The following are two short documentaries filmed in the Cuban town of San Antonio de los Baños near Havana four years apart, by Erik Knudsen – the academic/documentary maker of Danish/Ghanaian origin, not to be confused with the Canadian actor of the same name. Both are short and not entirely conventional examples of the documentary genre, but oddly compelling viewing nonetheless.

Vainilla Chip (2009) is a short, only 17 minutes long, documentary. It follows a day in the life of elderly ice-cream maker Javier Rodriguez Casanova. The viewer watches him dawn to dusk, as he goes through his routine of making ice-cream and looking after his business, framed by the rituals he has developed around grieving his wife. There is no dialogue or voice-over in the film, yet there is something compulsive about watching Javier at work, his grief is etched in his face and his actions. Following a routine he has clearly followed for a long time, with an unspoken knowledge that if he didn’t his grief would consume him.

This is a film about grief and loss, and how life goes on despite it. There’s a metaphor there is you want it, but whether for Cuba or for the human condition in general is left up to the individual viewer.

The Yoruba Tree (2005) is only just over 5 minutes long and on the surface is almost as different from Vainilla Chip as it is possible to be.

Whereas Vainilla Chip is about how an individual’s story can apply to a much wider population, The Yoruba Tree is about how a big wide event, in this case the impact of slavery on Cuban culture, affects individuals. It also has a narration, which is spoken in a rather lyrical fashion, as though the narrator was reading a poem, or perhaps recounting a story that has been passed down through many generations. It seems at once like fiction and like oral history, guiding the viewer to understand the connection between past and present as embodied by the woman’s actions and the continuing presence of the tree.

What the two films have in common, other than their location, is their use of sound.

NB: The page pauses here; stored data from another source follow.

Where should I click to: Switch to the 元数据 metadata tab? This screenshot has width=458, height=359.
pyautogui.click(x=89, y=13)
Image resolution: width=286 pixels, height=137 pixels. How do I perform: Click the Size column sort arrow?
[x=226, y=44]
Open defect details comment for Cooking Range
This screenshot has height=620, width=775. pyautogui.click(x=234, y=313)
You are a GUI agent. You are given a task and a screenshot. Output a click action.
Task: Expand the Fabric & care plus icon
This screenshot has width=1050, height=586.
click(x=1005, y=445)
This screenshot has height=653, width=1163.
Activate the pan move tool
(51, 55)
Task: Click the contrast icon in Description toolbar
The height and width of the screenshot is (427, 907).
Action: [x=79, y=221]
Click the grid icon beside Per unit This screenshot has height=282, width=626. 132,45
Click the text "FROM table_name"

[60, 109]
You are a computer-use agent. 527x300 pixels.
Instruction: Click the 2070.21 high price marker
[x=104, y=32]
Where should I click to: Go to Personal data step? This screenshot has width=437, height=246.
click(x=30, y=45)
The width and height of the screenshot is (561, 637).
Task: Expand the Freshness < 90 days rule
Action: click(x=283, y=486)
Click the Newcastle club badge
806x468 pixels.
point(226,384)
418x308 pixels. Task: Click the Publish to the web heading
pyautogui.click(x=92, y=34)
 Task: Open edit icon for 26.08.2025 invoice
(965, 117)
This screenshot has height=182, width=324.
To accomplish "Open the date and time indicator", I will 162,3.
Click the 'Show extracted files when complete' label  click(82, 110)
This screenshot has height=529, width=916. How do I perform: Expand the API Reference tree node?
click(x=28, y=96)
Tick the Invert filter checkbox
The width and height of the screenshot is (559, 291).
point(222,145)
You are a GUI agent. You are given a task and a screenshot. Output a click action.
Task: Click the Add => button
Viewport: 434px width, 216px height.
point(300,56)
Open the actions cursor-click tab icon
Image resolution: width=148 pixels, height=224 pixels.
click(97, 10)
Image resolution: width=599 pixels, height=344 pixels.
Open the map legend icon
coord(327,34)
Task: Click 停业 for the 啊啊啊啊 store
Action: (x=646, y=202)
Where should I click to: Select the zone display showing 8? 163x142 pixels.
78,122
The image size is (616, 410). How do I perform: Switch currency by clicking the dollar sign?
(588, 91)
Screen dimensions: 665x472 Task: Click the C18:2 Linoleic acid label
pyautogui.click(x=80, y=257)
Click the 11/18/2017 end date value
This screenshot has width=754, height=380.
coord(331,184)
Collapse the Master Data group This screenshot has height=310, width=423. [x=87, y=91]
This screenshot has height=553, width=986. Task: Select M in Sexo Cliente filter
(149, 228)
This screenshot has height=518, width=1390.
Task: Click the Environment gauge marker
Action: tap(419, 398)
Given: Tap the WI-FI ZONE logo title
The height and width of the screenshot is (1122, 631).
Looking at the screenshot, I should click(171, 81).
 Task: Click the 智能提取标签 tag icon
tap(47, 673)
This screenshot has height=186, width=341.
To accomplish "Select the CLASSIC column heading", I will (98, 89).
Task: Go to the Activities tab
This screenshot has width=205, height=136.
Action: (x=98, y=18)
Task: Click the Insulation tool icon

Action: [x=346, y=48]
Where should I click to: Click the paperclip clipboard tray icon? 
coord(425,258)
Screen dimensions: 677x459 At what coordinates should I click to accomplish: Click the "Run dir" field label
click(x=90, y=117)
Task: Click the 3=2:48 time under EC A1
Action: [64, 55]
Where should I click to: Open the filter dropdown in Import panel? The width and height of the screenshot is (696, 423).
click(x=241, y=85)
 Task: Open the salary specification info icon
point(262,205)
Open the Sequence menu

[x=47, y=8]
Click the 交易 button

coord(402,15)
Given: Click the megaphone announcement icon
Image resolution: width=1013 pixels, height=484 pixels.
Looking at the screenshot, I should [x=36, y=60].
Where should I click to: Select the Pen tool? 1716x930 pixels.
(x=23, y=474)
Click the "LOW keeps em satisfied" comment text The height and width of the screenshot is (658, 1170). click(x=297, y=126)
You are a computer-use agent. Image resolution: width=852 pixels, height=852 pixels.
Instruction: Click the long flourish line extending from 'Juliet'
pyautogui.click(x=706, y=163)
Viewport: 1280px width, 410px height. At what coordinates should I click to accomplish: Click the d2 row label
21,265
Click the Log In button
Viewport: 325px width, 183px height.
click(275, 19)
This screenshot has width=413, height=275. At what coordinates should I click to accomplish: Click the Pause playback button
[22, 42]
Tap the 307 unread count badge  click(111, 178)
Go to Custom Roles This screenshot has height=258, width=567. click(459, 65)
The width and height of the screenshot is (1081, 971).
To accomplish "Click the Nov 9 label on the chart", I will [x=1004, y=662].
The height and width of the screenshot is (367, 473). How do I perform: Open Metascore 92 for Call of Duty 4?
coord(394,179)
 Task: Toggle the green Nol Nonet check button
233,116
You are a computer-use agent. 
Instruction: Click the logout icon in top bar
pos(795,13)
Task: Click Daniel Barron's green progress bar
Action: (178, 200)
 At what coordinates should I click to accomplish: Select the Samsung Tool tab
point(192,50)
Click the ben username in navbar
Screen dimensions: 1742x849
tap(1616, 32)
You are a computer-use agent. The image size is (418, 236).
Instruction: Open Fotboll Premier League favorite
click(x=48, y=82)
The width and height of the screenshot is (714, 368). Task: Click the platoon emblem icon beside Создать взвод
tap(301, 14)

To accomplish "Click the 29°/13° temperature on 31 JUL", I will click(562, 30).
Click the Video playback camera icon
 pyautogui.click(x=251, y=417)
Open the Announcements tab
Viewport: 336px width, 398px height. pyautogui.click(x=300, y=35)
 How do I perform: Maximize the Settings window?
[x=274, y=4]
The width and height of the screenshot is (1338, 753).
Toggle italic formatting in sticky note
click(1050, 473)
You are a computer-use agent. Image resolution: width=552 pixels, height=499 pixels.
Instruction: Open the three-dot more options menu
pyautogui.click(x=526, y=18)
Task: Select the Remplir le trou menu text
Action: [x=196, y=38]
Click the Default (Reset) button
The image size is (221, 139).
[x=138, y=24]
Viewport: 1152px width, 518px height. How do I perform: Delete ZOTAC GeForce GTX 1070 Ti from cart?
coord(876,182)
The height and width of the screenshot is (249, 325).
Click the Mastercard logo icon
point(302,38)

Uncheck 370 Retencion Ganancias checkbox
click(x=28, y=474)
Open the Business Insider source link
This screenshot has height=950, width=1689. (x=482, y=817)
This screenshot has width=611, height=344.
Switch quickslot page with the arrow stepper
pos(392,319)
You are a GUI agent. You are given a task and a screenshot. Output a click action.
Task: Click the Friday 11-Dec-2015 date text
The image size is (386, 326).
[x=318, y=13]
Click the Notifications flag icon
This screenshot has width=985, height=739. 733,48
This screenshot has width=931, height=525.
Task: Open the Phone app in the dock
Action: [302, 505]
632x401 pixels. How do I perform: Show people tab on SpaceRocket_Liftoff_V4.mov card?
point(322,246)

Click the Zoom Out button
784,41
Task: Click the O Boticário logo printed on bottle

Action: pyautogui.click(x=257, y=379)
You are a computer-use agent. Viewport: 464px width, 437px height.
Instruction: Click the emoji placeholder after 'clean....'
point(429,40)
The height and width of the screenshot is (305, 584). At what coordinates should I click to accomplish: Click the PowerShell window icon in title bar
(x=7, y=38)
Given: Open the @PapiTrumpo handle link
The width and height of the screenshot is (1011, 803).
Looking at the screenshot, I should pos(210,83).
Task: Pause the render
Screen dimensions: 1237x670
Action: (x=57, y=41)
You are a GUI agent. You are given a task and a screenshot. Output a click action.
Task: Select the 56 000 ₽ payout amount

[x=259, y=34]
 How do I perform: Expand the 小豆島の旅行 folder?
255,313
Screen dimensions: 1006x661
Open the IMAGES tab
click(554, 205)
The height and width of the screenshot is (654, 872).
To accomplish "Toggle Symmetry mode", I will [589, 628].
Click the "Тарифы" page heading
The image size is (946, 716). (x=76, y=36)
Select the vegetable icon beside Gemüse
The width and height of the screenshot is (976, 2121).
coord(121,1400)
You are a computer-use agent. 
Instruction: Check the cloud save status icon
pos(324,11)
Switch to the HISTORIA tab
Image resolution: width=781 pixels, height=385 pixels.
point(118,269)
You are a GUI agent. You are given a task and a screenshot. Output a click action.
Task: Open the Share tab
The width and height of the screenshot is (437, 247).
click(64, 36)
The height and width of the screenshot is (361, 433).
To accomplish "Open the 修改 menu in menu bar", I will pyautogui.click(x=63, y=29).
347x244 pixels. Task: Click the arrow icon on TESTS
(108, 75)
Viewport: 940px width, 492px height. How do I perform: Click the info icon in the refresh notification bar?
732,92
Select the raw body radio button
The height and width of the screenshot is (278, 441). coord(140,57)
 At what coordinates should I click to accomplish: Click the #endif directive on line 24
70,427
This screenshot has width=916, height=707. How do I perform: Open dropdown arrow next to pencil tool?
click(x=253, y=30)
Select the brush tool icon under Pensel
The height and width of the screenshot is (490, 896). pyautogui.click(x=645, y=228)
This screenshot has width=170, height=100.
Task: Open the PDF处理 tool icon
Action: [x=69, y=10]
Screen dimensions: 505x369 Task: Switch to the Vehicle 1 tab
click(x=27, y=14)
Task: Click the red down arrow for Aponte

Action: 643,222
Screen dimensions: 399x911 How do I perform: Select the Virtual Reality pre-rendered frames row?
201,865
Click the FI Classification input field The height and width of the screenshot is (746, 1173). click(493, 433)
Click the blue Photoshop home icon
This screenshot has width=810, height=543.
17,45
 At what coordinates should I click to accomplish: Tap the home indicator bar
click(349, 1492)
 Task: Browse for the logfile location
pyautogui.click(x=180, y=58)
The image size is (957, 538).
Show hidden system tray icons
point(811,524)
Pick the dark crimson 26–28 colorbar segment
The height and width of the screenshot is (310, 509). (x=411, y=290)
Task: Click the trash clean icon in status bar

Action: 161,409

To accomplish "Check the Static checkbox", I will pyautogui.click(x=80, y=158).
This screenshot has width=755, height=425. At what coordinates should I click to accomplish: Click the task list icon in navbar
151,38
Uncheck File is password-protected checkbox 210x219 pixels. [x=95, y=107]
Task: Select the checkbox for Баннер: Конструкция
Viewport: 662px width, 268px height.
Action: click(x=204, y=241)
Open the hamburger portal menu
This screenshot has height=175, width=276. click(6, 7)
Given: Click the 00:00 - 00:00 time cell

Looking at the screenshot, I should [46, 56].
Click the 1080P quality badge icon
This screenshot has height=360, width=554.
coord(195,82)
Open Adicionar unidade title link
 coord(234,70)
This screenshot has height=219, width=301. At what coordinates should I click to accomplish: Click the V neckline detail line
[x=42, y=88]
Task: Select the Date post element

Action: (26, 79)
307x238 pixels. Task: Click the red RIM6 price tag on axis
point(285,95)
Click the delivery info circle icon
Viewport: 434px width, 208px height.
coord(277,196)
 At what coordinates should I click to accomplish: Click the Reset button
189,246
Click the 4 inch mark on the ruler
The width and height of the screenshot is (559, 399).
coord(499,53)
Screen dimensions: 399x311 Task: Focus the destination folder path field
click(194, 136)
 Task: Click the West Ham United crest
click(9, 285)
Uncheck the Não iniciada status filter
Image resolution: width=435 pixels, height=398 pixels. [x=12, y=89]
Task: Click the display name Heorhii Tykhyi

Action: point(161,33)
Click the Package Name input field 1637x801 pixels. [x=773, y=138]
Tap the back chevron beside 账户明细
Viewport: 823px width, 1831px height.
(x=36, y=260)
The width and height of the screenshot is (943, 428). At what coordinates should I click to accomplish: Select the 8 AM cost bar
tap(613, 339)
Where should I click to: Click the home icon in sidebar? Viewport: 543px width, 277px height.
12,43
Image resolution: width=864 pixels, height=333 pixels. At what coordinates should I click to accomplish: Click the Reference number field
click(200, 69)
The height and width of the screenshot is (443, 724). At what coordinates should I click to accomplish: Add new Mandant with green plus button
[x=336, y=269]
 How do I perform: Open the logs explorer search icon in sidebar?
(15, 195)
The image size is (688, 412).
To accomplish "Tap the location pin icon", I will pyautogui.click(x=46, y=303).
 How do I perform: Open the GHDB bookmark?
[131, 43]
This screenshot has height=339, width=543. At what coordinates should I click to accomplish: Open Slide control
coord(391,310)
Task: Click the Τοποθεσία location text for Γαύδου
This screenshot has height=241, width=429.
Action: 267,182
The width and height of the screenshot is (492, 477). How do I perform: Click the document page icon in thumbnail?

The natural and human sounds of the locations are not removed or lowered in volume; instead they are fore grounded. In place of the voice of the human protagonist that we are following, instead we have the sounds of their location, placing the person within the context of their wider geographic location. It’s obviously part of the naturalistic style of the documentaries, but it also gives the viewer the impression that they are listening to the sounds they would be hearing if they were standing where the camera stands. It makes the films feel less mediated, more raw, but in a good way.